McCain has been critical of the Afghan government too, but Afghans are concerned that he has been very close to Pakistan's military in the past.
Barack Obama even made the astounding statement that even if raising the capital gains tax rate garners less money for the federal government, that he would still raise it out of fairness. Does that make any sense? That was probably one of his worst blunders ever. Bill Clinton, even though I'm no fan of his, at least understood that lowering capital gains rates was what helped balance the budget during the late 1990s. Raising the long term rates to 28% would also be unfair to the middle class, because their top rate in most cases is 28%. Many middle class Americans own stocks and other investments that qualify for capital gains.
Second point, as a father of 4 and quite middle class, the big lie is that George Bush cut taxes only for the wealthy. GWB instituted tax cuts at every level. The biggest cut was a $1000 a child tax credit, not tax deduction. As a father of 4, this put an extra $4,000 per year back into our pockets. Additional cuts, like lowering the lower rates has meant about an additional $1,000 dollars. Believe me, that extra $5,000 a year has helped this middle class family of six very much.
The other point I'll make is that the Republican party is not the party of the wealthy as the media would like people to believe. It is primarily the party of the middle class, and families.
George Soros is one of those wealthy hedge fund directors that Obama mentions in your above example. In fact, Soros made the second most of any hedge fund managers last year - over 2 billion dollars. He has many ways of avoiding taxes, especially with his many off shore operations. 9 out of top 10 wealthiest Senators in the U.S. Senate are Democrats.

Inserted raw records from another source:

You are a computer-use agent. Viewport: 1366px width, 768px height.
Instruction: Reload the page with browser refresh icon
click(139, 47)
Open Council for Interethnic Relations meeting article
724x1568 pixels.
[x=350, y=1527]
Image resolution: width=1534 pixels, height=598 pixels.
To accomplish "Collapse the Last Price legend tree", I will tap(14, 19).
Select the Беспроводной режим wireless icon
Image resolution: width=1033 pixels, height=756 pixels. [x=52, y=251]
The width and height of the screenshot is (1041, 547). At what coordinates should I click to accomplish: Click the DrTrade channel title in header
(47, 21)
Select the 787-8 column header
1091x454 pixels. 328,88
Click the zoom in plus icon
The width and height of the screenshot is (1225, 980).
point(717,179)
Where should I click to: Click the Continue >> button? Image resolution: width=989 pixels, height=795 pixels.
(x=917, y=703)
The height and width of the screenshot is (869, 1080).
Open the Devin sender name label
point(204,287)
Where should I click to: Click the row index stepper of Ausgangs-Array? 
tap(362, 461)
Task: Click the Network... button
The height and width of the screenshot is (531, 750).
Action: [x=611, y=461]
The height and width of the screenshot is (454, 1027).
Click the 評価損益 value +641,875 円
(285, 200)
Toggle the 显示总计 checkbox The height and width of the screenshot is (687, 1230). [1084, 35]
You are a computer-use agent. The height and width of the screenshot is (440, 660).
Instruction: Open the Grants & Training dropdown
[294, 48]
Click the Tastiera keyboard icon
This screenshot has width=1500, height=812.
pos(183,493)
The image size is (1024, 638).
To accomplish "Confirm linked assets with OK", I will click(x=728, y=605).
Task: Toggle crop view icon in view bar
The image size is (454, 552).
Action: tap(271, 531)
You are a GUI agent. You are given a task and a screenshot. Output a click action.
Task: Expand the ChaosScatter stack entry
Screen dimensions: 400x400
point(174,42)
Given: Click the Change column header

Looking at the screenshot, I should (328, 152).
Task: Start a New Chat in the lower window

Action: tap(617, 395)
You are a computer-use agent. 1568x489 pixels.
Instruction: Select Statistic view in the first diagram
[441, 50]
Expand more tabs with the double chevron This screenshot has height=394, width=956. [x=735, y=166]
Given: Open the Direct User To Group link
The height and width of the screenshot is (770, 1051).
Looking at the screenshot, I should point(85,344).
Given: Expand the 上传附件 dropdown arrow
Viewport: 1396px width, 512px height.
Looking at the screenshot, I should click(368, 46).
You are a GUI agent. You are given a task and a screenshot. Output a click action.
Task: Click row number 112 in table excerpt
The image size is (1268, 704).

In fact, you might be surprised to find out how many of the wealthiest people in America are Democrats - Warren Buffet, and Bill Gates are two examples.
"I'm more interested in listening than doing a lot of talking," Obama told reporters before leaving Washington for a trip cloaked in secrecy because of security concerns. "And I think it is very important to recognize that I'm going over there as a U.S. senator. We have one president at a time."
MCain, whose campaign spokeswoman suggested that Obama was embarking on a "campaign rally overseas," said his rival was not going to Afghanistan and Iraq with an open mind. "Apparently," McCain said in his radio address, "he's confident enough that he won't find any facts that might change his opinion or alter his strategy. Remarkable."
The White House also made clear Saturday that it was monitoring Obama's travels; it accidentally sent e-mail to a broad list of reporters with the news report that the Iraqi prime minister supported Obama's proposed 16-month timeline for withdrawing combat troops from Iraq.
Doris, Big decision / gamble to do that talk in Berlin, yes? - still he seems to be able to get away with it. (another first for a mere candidate).And continue to tighten further..
President:-
Obama 2/5 = $1.40 (in from $1.50 above)
McCain 2/1 = $3.00 (out from $2.65 above)
Winning Party :-
Democrats also 2/5 = $1.40 (in from $1.45 above)
GOP still 2/1 = $3.00
Obama’s Kinnock moment in Berlin
On my visits to America this year for their elections I have been impressed by the rhetorical skills of Barack Obama only slightly less than I have been impressed by his ability to talk complete flannel in his handsomely crafted speeches.
His whistlestop tour of the Middle East and Europe has only reinforced my view that he is nothing more than a charismatic charlatan who would be gravely out of his depth if elected leader of the free world.
His speech in Berlin on Thursday was atrocious in its cynicism – he didn’t even offer a German translation for his audience – and mindless in its content. America loves its rock stars and film stars, and now seems to want to have one for a head of state.
It is rather a shame that we might have to endure the consequences, too. In its posturing and complacency, Berlin could be to Mr Obama what the Sheffield rally of 1992 was to Neil Kinnock.